▸ To do
Count the lines in the records below that contain the string "should", matching case exactly. Reply with the number alone.

▸ Supplied material
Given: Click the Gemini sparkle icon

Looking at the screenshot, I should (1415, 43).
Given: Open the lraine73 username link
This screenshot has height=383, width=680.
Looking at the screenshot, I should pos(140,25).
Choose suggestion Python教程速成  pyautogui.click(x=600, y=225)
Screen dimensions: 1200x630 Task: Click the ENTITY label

...

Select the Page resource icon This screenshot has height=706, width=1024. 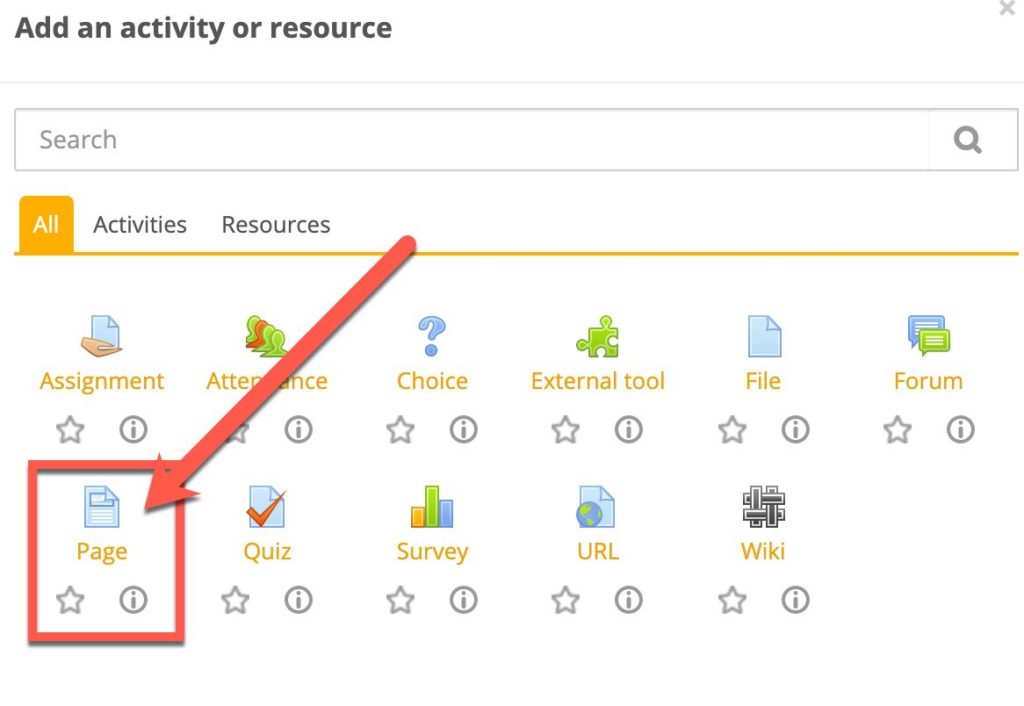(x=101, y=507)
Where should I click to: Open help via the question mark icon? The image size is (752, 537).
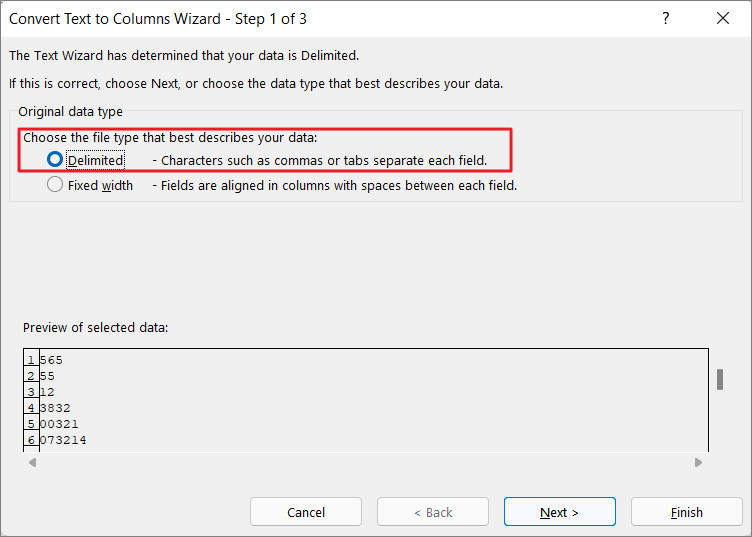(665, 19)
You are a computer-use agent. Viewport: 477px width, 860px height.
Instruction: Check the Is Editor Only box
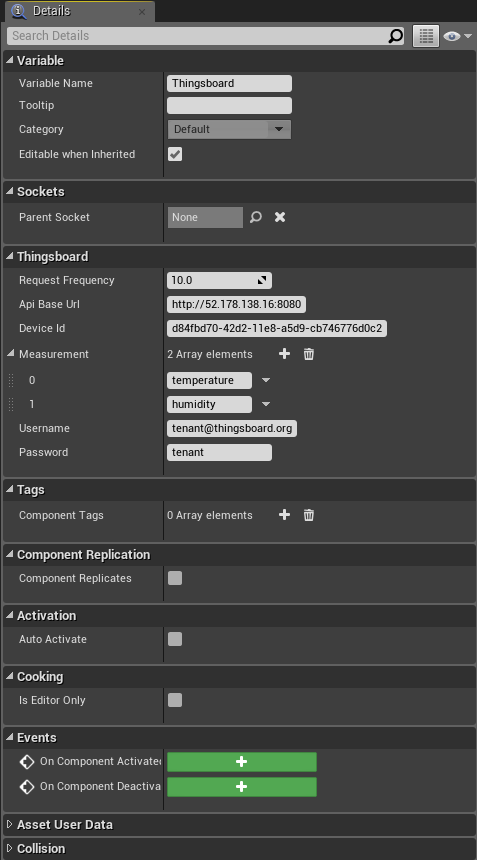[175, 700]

▸ Correct output
3